What needs to be done:
Rewrite everything from the line containing "Task: Open the @NASCAR handle link" down to the line containing "The height and", replacing "screenshot" with "image" and changing nothing else.

───── Data provided ─────

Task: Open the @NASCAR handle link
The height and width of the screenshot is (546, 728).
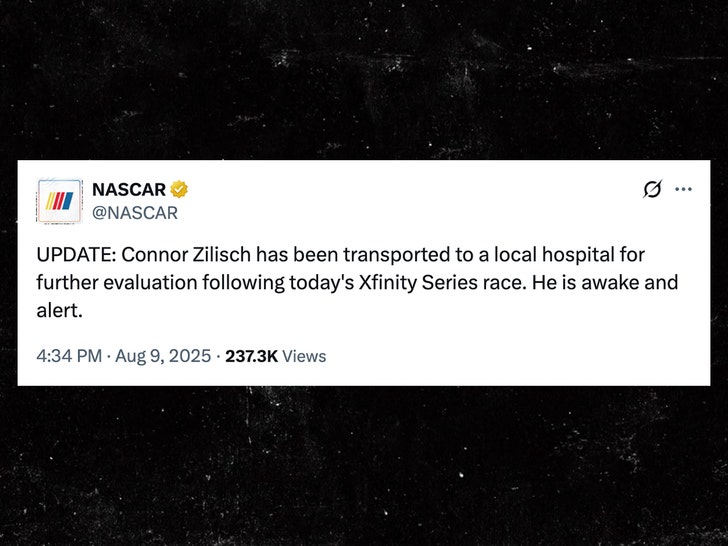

─────
───── Data provided ─────

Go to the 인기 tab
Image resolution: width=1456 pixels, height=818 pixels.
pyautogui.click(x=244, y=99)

─────
───── Data provided ─────

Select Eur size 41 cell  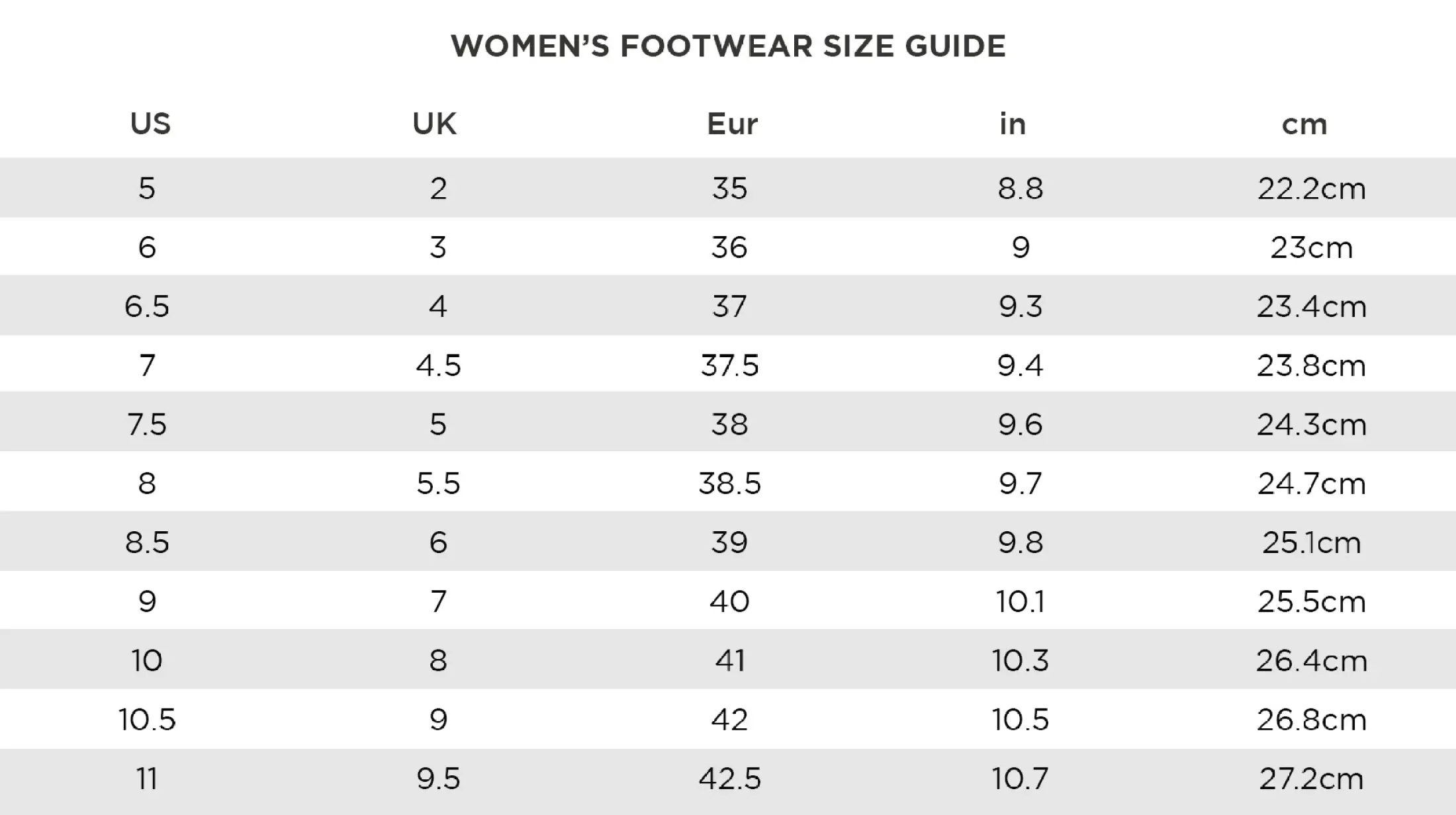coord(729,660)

─────

Answer to this problem:
Task: Open the @NASCAR handle link
The height and width of the image is (546, 728).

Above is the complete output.